"Well, Ralph, my son, we are well at sea now. They'll be shifting over those cloths, I'm thinking, for the breeze is coming more over her stern. Ah! I thought so; look out for that lee sheet, thou hast got thy leg foul of the slack. I' faith! what a thing it is to be a landlubber."
"Certes, Dicky, thou art a mariner--at least thou thinkest so; but art sure all thy terms are rightly applied?" said Ralph, laughing at the nautical Dicky, who had now put on a suit of yellow oiled clothes, and smelt very unpleasantly. "Faugh! Dicky, how parlous nasty thou art! and why hast put on this strange suit?"
"Certes, Ralph, thou art simple! 'tis a right proper dress, and one that suiteth the sea; had I had time, I would have bid thee get one too," said Dicky, who secretly had determined to surprise his comrades by his thorough knowledge of nautical matters, and would not have told them beforehand for worlds.
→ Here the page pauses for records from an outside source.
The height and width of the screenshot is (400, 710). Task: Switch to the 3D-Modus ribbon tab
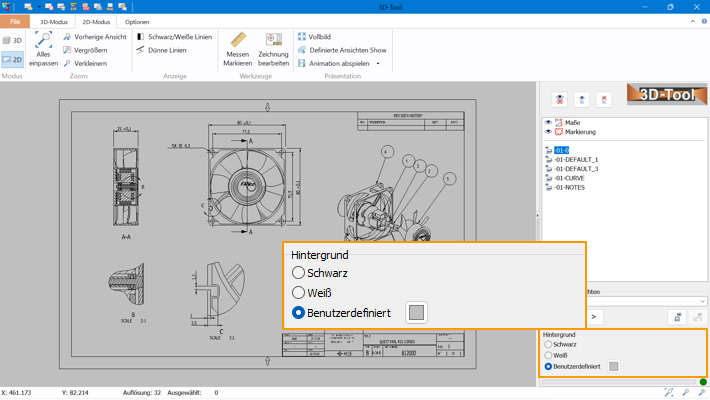pyautogui.click(x=56, y=20)
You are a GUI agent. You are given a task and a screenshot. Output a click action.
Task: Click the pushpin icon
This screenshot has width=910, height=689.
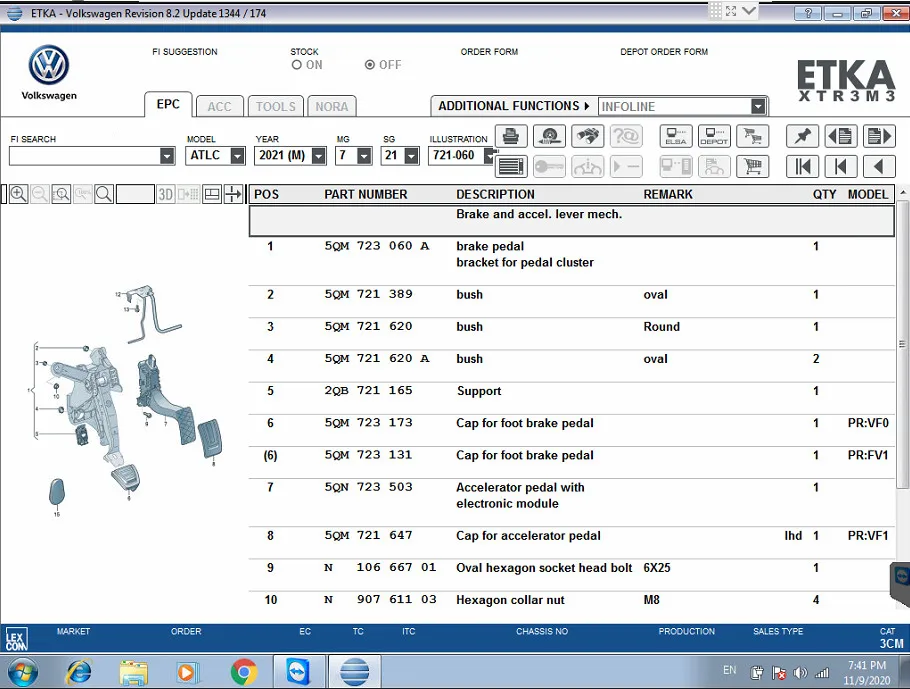tap(802, 137)
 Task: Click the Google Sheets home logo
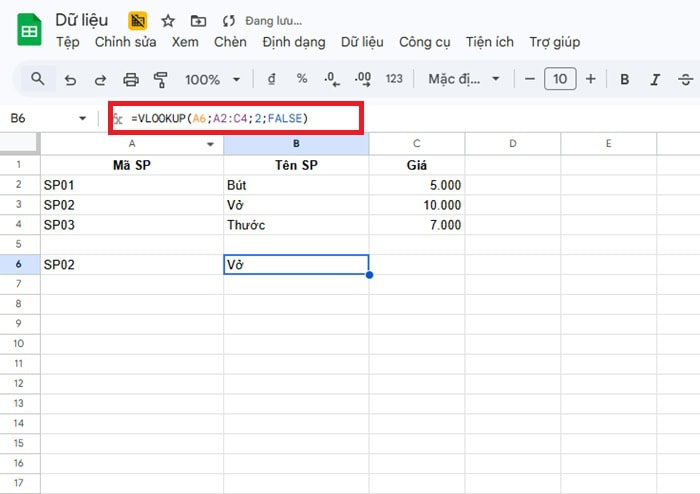pyautogui.click(x=28, y=30)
They had now lost sight of the island, and the ship was made snug for the night--strict discipline was observed on board, and watches set, only the pages were allowed to stay up on deck as long as they liked.
Dicky Cheke now prepared for his feast. He chose a sheltered place under the weather gunwale; and finding three coils of rope ready to hand, he placed his various luxuries in their protecting folds. There was a large game pasty, a very substantial ham, a conserve of plums, and a cheese, with new bread and a large jar of ale.
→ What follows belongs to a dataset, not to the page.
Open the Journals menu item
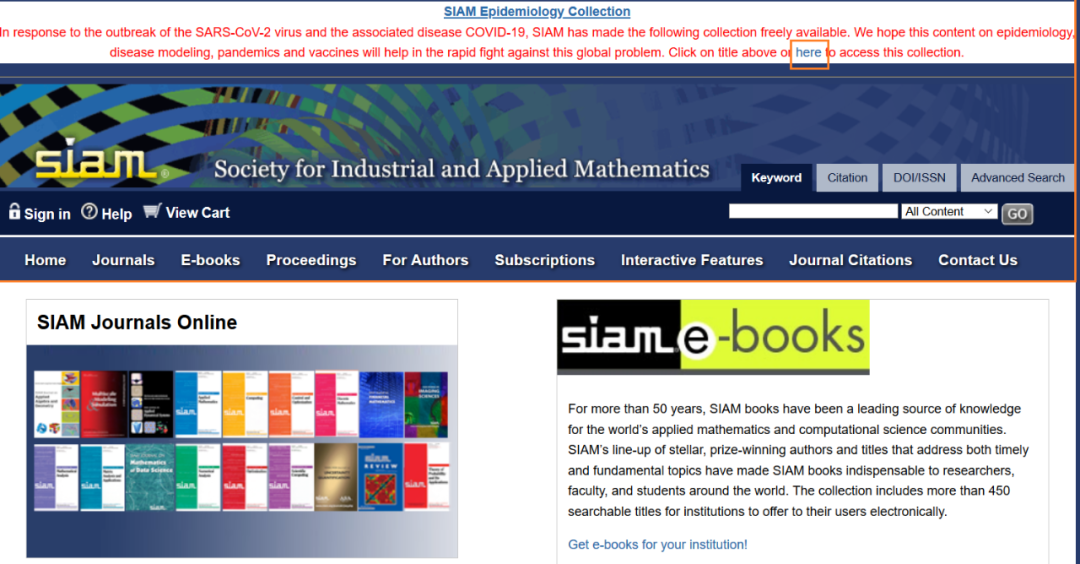The width and height of the screenshot is (1080, 564). tap(123, 260)
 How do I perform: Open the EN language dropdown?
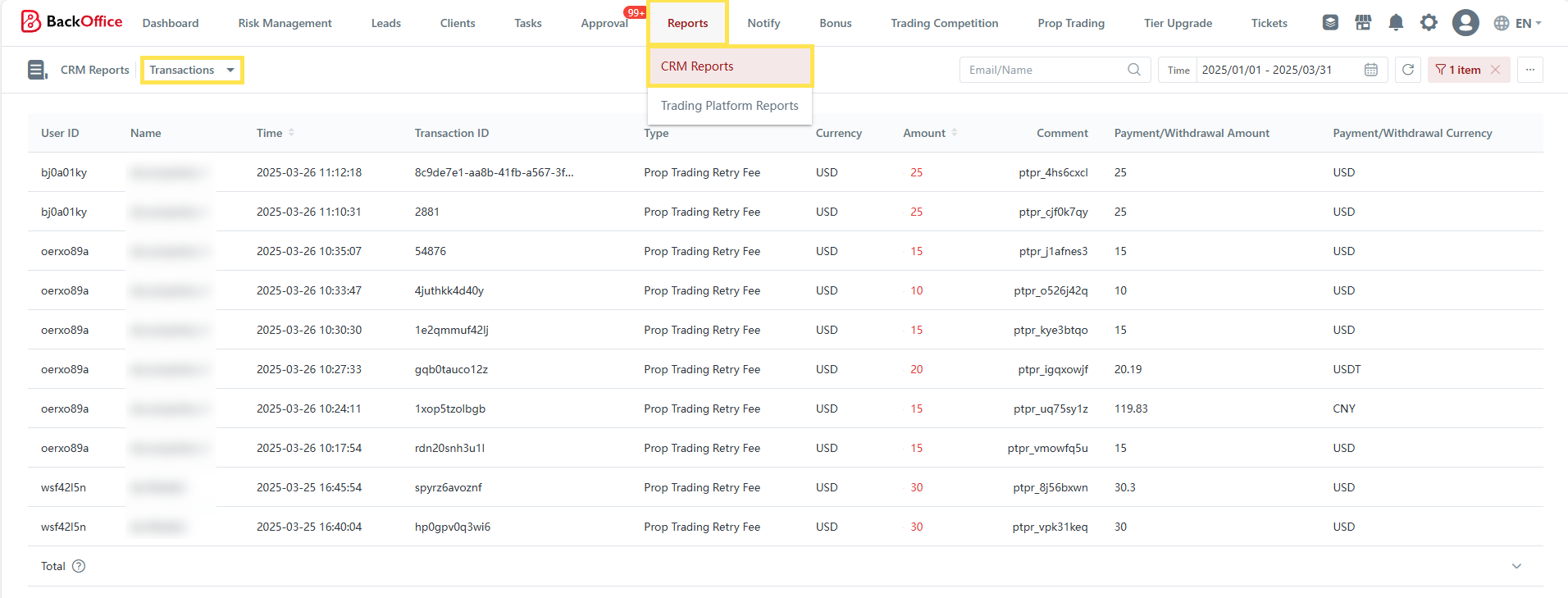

Ralph and Maurice Woodville sat down on some old sails and helped to arrange the feast. Dicky Cheke had become more nautical than ever, and would insist on walking about. The breeze had gradually freshened, and they were surging through the sea in splendid style. The other ships were hull down astern, not one of them being such a fast sailer as the ship which carried the Captain of the Wight.
Maurice Woodville had arranged the places, and bid Dicky sit down. But that young gentleman would persist in showing them how well he kept his feet in spite of the rolling of the ship, which was now running through the strong eddies of St Catherine's. However pride, as ever, goeth before a fall. He was bending down, with legs astride, to adjust the game pasty before he opened it, when the ship gave a heavier roll to port, and Master Dicky sat down abruptly in a pail which Maurice Woodville had thoughtfully put to catch him if he should fall. Dicky's collapse caused the pail to capsize, and the luckless youth, together with the pail, went rolling over into the lee-scuppers, bumping against the main hatchway in his fall.
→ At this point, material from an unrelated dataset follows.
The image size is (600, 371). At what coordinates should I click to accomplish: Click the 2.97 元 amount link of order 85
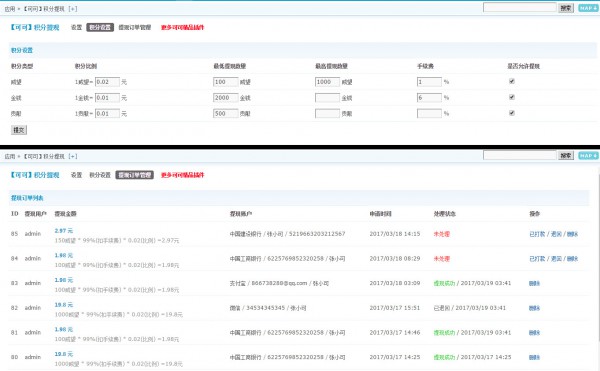(x=64, y=231)
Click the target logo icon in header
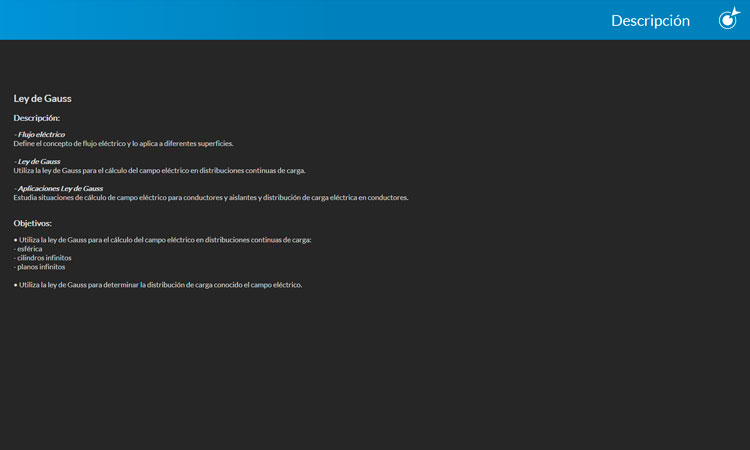 point(729,19)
"Blessed Thomas!" ejaculated Dicky, "what in the name of all sticky things is this?" He had caught hold of the fore halyards, and so recovered his feet again, but he found he could not relax his fingers: they were all glued together. "Ralph! Maurice! come hither! I am bewitched! There's some vile trick been played upon me. I am all stuck together: my coat's sticking to my arms. I can't move my sleeves, and my hands are stuck to this rope. Mercy on me! come quick!"
But Maurice and Ralph were choking with laughter, and could not, or would not, go to his help. At this moment, to make Dicky's discomfort still greater, the ship gave a heavy yaw, and sank down in the trough of a wave, while the man at the wheel brought her head up again to the next sea somewhat too rapidly, with the effect of sending a deluge of water over the head of the unfortunate Dicky, whose hat had come off, and was lying under the lee gunwale. Dicky, gasping, shivering, and spluttering, was violently thrown off his legs, and waved in the air for a moment; then he banged his shins against the sharp end of a heavy iron cleat, uttering a howl of anguish; and finally, with a violent wrench, he got his hands free from the rope, and scrambled over the slippery deck to his friends and guests.
"Well, Dicky, what's the matter with thee?" said Ralph, scarcely recovered from his fit of laughter.